On transportation: “Many urban centers of our nation need dependable and affordable mass transit systems. Mass transportation offers the prospect for significant energy conservation. To encourage existing businesses to remain in urban centers and to attract new businesses to urban areas, it is vital that adequate public and private transportation facilities be provided.”
On abortion: “There can be no doubt that the question of abortion, despite the complex nature of its various issues, is ultimately concerned with equality of rights under the law… We recognize differing views on this question among Americans in general—and in our own Party.”
This is the platform of the Republican Party that was passed at Ronald Reagan’s convention in 1980. Last week, a spectacular piece in the New York Times outlined the differences between the GOP’s platform from 1980 and the one enacted last week in Tampa.
One plank in the GOP’s 2012 platform affirmed English as the country’s only official language.

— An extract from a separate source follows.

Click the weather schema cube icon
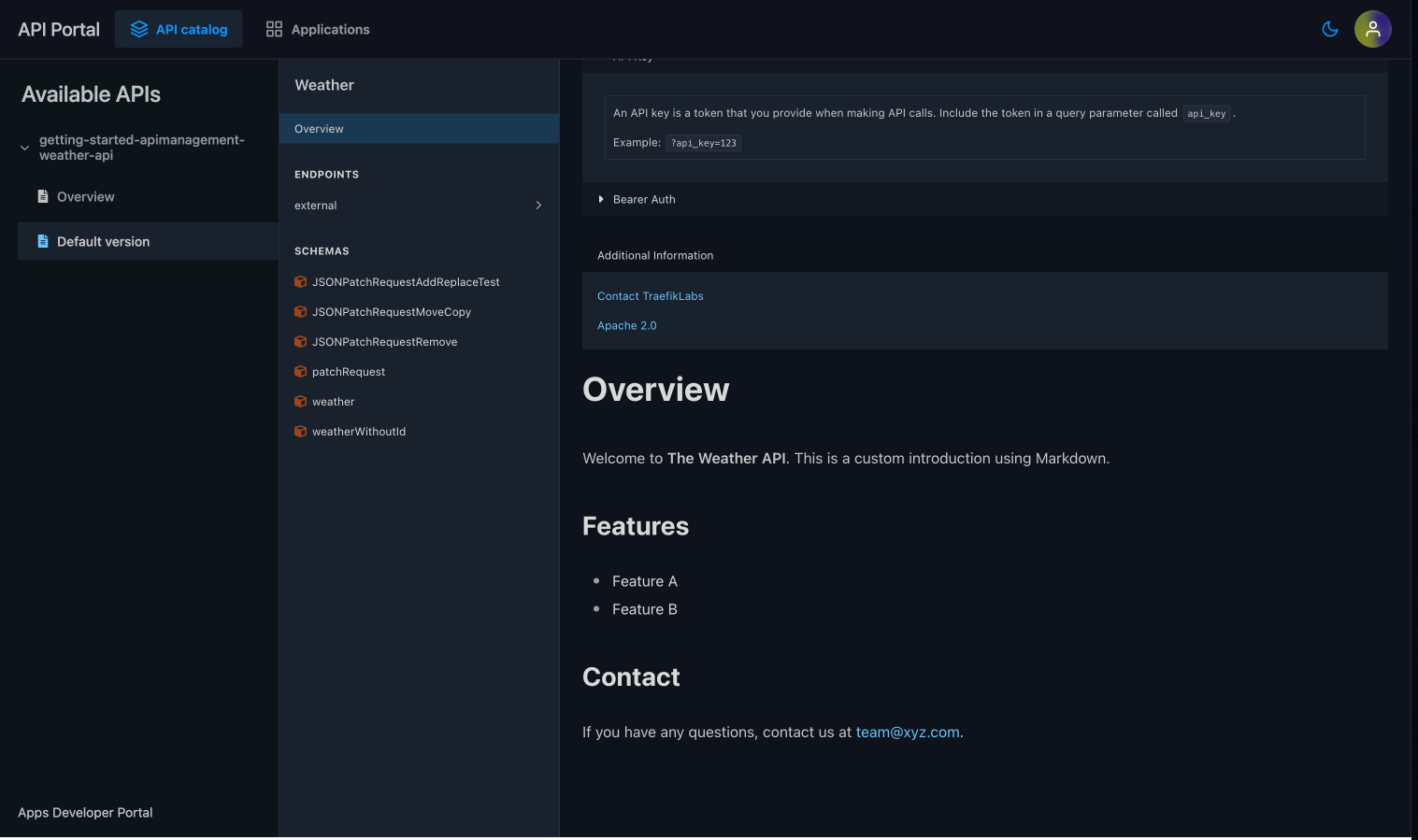 (300, 401)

Another chastised the Obama administration’s transportation policy for “replacing civil engineering with social engineering as it pursues an exclusively urban vision of dense housing and government transit.” The platform did not bother to recognize rifts within the party on the issue of abortion.
The party of 1980 nominated an icon of small government conservatism, but it employed inviting rhetoric. The result was a forty-four state landslide victory. At that time, the Republicans spoke softly, but carried a big stick.
The party of 2012 could not be more different. Last week, the GOP nominated a mushy, Massachusetts moderate who once upon a time supported banning assault weapons and wanted to maintain the country’s abortion on demand status quo.
Even after his convention, Mitt Romney is still trailing behind Obama at 48 percent. He is running against an unpopular president who has presided over 41 straight months of unemployment above 8 percent and who has ballooned the national debt by about $6 trillion, one and a half times the size it was when George W. Bush left office.
This should be a recipe for a Republican victory, but they are losing. They are speaking loudly and carrying a piece of kindling.
In the 1980s, the Republican Party embraced a true conservative platform which, coupled with correct rhetoric won the hearts and minds of millions of Americans.
Reagan’s platform encouraged first-generation Hispanic immigrants to learn English, but it also acknowledged and accommodated those who could not yet speak the language. The percentage of Hispanics who voted for the Republican ticket jumped by nineteen points between 1976 and 1980.
Reagan also supported localized public transportation as a way to help businesses grow and keep families connected.
Perhaps most importantly, Reagan stood strong on hot button issues without turning away independent voters. The Gipper was adamantly anti-abortion, but he didn’t scare off moderates and abortion rights activists.
In this incredibly consequential election, avoiding alienating rhetoric is essential. If the Republican Party is going to attract swing voters, independents, women, and Latinos to the Romney/Ryan ticket, it should follow the example of Ronald Reagan.
It is important to stand on principle, but it is also important to convey ideas in a way that convinces the fence-sitters and the disenchanted. As Frank Luntz put it, “It’s not what you say, it’s what people hear.”